Distinct molecular responses to IFN-α therapy have been suggested in JAK2 V617F–positive patients as compared with CALR-mutated patients with MPN.48,49 Earlier studies demonstrated the ability of IFN-α to induce molecular responses in some patients with CALR-mutated MPNs while raising the question of whether higher doses were required for induction of molecular response in CALR-mutated as compared with JAK2 V617F–positive patients.50,51 A mechanism for this differential response was suggested by the demonstration of constitutive activation of JAK2/STAT1 in JAK2 V617F–harboring cells but not in CALR-mutated cells. It was proposed that crosstalk between JAK2 V617F could lead to JAK2/STAT1 priming toward increased IFN-α response as a mechanism for differential sensitivity.48 Consistent with these findings, a subsequent study showed that JAK2 V617F–mutated progenitor cells were more sensitive than CALR-mutated progenitors to IFN-α.39 In another study, genomic profiling on patient samples assessed the molecular response to IFN-α therapy at 24 months. This study revealed a significant reduction in JAK2 mutant allele frequency yet no significant reduction in CALR mutant allele frequency, despite the achievement of complete clinical and hematologic responses.52 This study also revealed treatment-emergent mutations in DNMT3A, which were more prevalent in IFN-α–treated patients not achieving a complete response.

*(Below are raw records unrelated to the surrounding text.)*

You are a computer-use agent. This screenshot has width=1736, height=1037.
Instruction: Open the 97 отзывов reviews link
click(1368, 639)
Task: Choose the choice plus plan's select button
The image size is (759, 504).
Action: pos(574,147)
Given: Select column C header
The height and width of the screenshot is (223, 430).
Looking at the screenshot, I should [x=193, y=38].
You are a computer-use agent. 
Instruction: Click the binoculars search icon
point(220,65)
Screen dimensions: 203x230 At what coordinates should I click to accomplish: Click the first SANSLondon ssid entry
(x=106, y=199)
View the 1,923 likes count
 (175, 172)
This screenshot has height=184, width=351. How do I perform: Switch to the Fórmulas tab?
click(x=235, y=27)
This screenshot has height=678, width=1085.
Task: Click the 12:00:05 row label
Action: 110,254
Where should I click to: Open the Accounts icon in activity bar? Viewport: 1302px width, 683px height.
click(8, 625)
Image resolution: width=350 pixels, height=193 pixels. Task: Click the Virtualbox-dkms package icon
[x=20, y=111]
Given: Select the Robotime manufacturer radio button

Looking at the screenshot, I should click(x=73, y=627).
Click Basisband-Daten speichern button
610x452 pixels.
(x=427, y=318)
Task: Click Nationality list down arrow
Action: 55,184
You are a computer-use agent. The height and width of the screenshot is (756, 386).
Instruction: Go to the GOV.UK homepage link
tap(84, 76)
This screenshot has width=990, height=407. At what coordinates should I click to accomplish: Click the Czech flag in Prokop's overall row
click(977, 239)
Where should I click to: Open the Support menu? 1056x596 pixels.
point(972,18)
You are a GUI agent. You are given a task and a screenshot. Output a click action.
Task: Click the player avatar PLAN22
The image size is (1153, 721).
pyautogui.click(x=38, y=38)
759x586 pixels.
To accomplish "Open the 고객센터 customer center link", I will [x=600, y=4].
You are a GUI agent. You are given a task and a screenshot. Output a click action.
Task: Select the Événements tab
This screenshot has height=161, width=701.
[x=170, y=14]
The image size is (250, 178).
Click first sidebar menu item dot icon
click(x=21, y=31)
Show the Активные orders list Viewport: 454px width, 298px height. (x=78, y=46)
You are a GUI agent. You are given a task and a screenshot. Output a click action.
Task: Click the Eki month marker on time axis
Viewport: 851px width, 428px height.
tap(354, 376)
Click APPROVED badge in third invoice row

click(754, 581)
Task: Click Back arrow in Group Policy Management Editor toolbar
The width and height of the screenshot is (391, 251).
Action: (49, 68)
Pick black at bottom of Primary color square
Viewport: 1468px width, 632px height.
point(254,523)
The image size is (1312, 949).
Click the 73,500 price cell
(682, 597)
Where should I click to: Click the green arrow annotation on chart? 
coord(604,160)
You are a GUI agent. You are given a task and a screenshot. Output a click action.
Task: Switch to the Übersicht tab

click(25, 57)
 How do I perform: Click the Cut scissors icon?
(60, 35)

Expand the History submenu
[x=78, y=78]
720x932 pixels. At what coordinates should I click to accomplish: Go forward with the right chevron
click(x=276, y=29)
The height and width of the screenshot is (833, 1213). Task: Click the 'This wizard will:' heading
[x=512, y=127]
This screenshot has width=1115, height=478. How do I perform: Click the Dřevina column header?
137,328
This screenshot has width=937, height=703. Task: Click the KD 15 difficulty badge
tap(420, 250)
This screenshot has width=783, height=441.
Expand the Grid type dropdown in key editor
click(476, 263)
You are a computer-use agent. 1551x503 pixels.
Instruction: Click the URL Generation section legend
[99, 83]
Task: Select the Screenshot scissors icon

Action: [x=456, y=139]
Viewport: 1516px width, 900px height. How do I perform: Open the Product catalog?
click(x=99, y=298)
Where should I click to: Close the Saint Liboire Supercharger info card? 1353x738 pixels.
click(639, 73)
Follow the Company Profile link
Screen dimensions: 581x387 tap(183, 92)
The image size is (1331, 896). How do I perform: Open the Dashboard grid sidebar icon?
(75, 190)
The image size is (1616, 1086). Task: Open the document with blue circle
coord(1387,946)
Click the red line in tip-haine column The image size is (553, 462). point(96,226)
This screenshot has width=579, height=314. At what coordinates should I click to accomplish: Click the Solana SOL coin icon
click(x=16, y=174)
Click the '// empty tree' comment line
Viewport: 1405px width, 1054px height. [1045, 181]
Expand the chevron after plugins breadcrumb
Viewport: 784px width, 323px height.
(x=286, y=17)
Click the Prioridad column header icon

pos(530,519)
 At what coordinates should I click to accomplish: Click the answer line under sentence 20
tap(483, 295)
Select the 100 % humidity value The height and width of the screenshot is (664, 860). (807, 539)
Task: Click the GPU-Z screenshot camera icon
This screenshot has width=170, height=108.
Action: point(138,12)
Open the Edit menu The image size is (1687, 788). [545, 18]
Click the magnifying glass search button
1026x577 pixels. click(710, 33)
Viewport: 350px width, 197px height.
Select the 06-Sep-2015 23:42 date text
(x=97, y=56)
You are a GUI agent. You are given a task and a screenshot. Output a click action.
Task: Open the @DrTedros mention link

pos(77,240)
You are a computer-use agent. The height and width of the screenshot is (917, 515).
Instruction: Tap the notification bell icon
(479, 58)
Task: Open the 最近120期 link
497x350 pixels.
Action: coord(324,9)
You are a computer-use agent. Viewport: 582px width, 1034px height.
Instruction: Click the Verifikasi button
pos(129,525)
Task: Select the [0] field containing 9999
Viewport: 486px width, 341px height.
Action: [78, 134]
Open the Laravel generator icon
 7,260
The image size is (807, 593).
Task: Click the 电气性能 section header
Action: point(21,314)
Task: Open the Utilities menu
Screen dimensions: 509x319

Early Clinical Trials of IFN-α in ET and PV

In the 1980s, pioneering studies by Linkesch53 and Silver54 reported on the efficacy of IFN-α in controlling myeloproliferation in MPNs with severe thrombocytosis and in PV, respectively. As reviewed previously,55 a series of early studies in PV and ET followed, utilizing recombinant IFN-α-2a (Roferon-A, Roche) and IFN-α-2b (Intron-A, no longer available) commercial forms (at the time approved for use in hairy cell leukemia and CML) injected subcutaneously several times a week, leading to objective response rates of 80% with improvement of blood counts, decreased phlebotomy requirements in PV, and improved MPN-related symptoms. The AE profile raised concerns regarding tolerability and included flu-like symptoms, mood changes, fatigue, injection site reactions, and cytopenias; less common AEs included liver function abnormalities, hair loss, rare autoimmune abnormalities such as hypothyroidism and hemolytic anemia, cardiac effects, and neurologic effects. In early studies, average discontinuation rates of 25% to 30% were observed in PV and ET. Even poorer tolerability was reported in initial studies of patients with PMF, with high discontinuation associated with worsening cytopenias.56

Clinical Trials of First-Generation PEG-IFN in PV and ET

First-generation pegylated forms of IFN-α, including IFN-α-2b (PegIntron, Merck) and IFN-α-2a (Pegasys, pharma&), were developed and FDA approved in 2001 and in 2002, respectively, for the treatment of chronic hepatitis C. These agents exhibited increased half-life and drug stability, which allowed less frequent subcutaneous administration (once a week) and improved tolerability. As reviewed previously,56,57 clinical trials of off-label PEG-IFN therapy in PV and ET patients reported high hematologic remission rates, freedom from phlebotomy, and significant molecular response rate, with a decline in the JAK2 V617F variant allele frequency. PEG-IFN was also shown to be effective in PV and ET patients refractory to or intolerant of HU in the phase 2 Myeloproliferative Diseases Research Consortium (MPD-RC) 111 trial, involving 65 patients with ET and 50 patients with PV, with few vascular events.58

The MPD-RC-112 phase 3 trial prospectively randomized 168 high-risk ET or PV patients to first-line treatment with either PEG-IFN or HU, with a median treatment duration of 81 weeks.59 The primary endpoint was the complete response (CR) rate at 12 months, as defined by European LeukemiaNet (ELN) criteria.60 The planned accrual of 300 patients could not be achieved after the decision by the manufacturer of PEG-IFN to halt the drug supply. The CR rate at 12, 24, and 36 months was 37%, 20%, and 17%, respectively, for HU and 35%, 29%, and 33%, respectively, for PEG-IFN. PEG-IFN therapy required a longer time to produce a full response but was as effective as HU in achieving a CR at 1 year (P=.80). In patients with PV, hematocrit control (without phlebotomy) was achieved in 65% of those randomized to PEG-IFN vs 43% of those on HU (P=.04).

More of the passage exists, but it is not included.